> [Problem to solve] Reproduce the lines from the one containing "Where should I" through the one containing "[x=63, y=66]", inclusive, substituting "size" for every occurrence of "dimensions" and leaving all other text unchanged. Omit the pictures from your answer.

> [Input data]
.....

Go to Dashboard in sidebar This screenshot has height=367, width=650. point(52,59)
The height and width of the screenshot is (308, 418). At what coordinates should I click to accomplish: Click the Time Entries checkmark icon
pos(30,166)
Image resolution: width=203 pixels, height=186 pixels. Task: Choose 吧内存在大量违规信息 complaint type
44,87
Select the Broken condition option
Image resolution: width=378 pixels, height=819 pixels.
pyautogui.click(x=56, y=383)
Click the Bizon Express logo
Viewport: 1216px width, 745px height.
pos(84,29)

.....

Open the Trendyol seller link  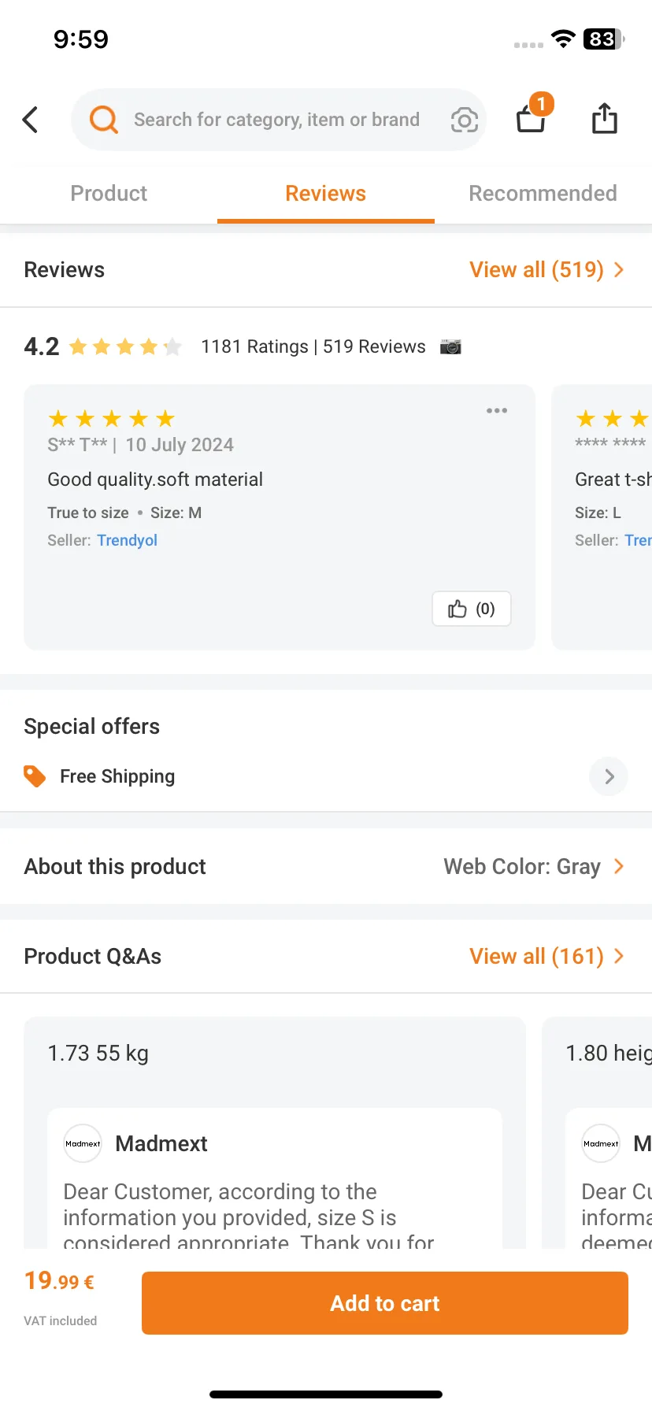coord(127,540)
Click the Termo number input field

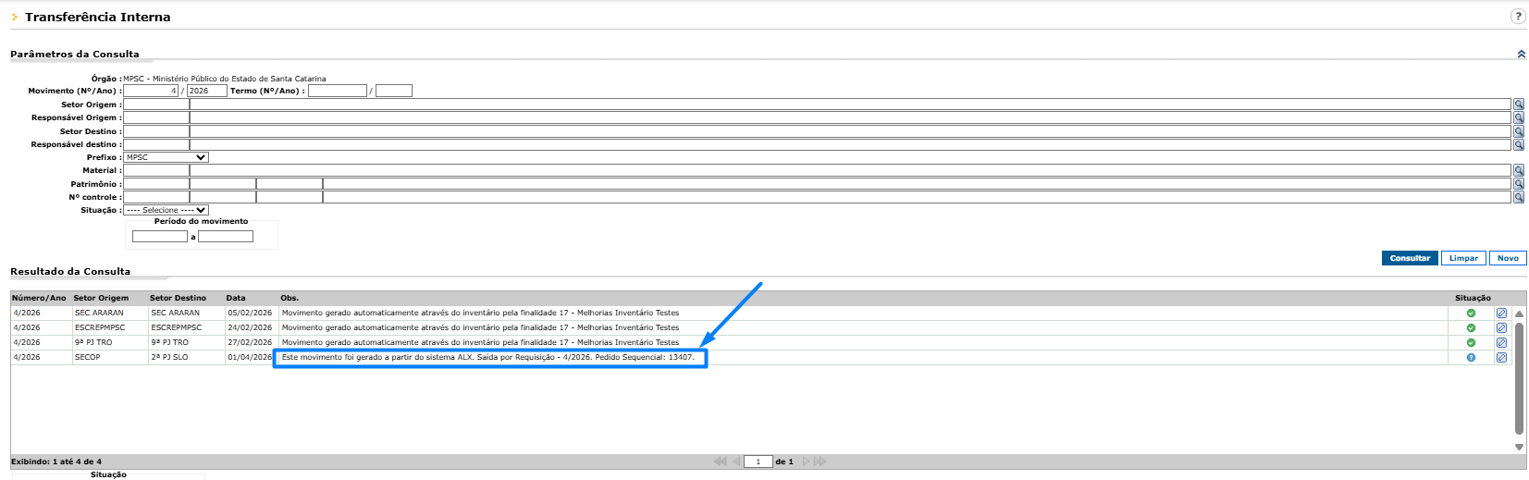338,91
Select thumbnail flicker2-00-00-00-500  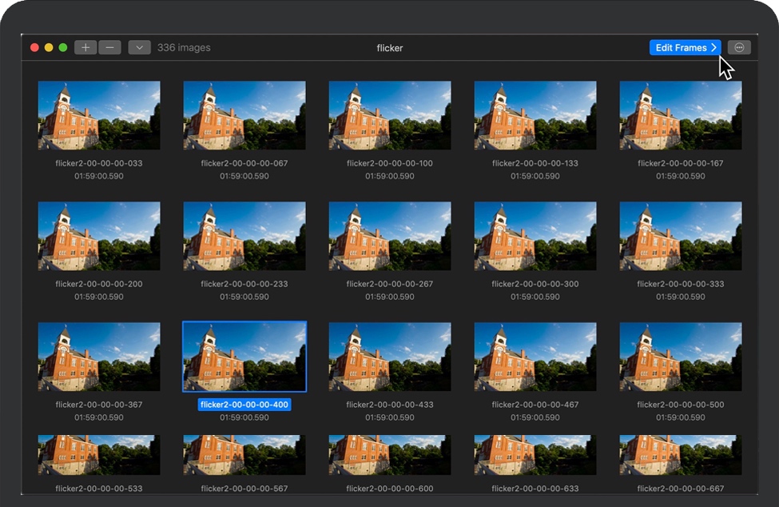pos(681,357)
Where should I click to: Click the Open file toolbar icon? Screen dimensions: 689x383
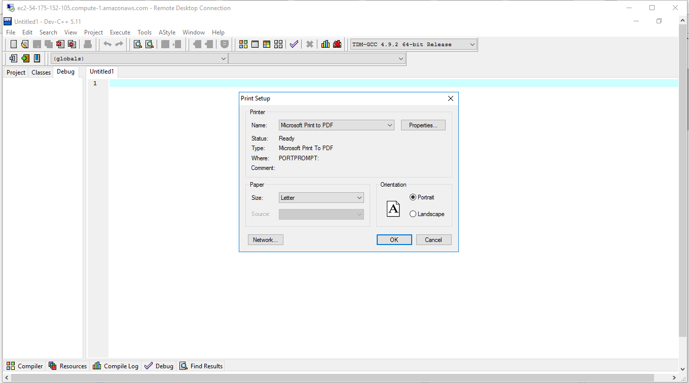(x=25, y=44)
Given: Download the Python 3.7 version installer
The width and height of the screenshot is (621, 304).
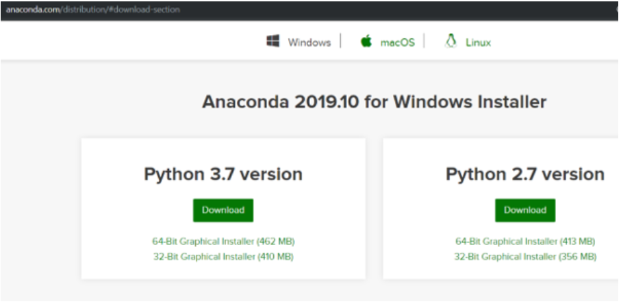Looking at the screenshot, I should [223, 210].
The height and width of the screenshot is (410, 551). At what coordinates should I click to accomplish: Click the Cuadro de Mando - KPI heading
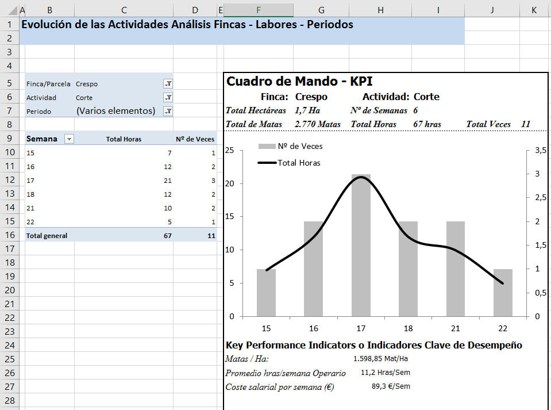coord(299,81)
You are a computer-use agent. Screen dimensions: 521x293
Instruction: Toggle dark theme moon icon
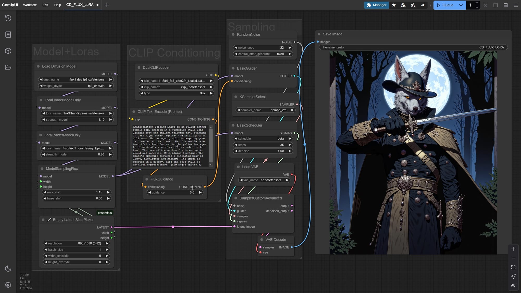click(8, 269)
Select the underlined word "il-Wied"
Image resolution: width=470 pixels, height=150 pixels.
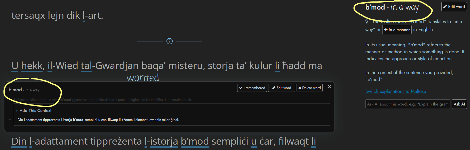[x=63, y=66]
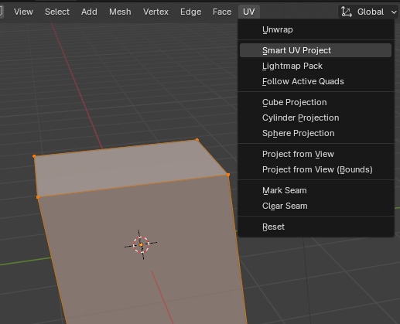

.....

> [Answer below]
Where should I click to: Click the Open file toolbar icon? Screen size: 689x383
(x=25, y=44)
Given: Download the Python 3.7 version installer
The width and height of the screenshot is (621, 304).
Looking at the screenshot, I should [223, 210].
The height and width of the screenshot is (410, 551). At what coordinates should I click to accomplish: Click the Cuadro de Mando - KPI heading
coord(299,81)
You are a computer-use agent. Screen size: 521x293
Instruction: Toggle dark theme moon icon
click(8, 269)
Select the underlined word "il-Wied"
Image resolution: width=470 pixels, height=150 pixels.
[x=63, y=66]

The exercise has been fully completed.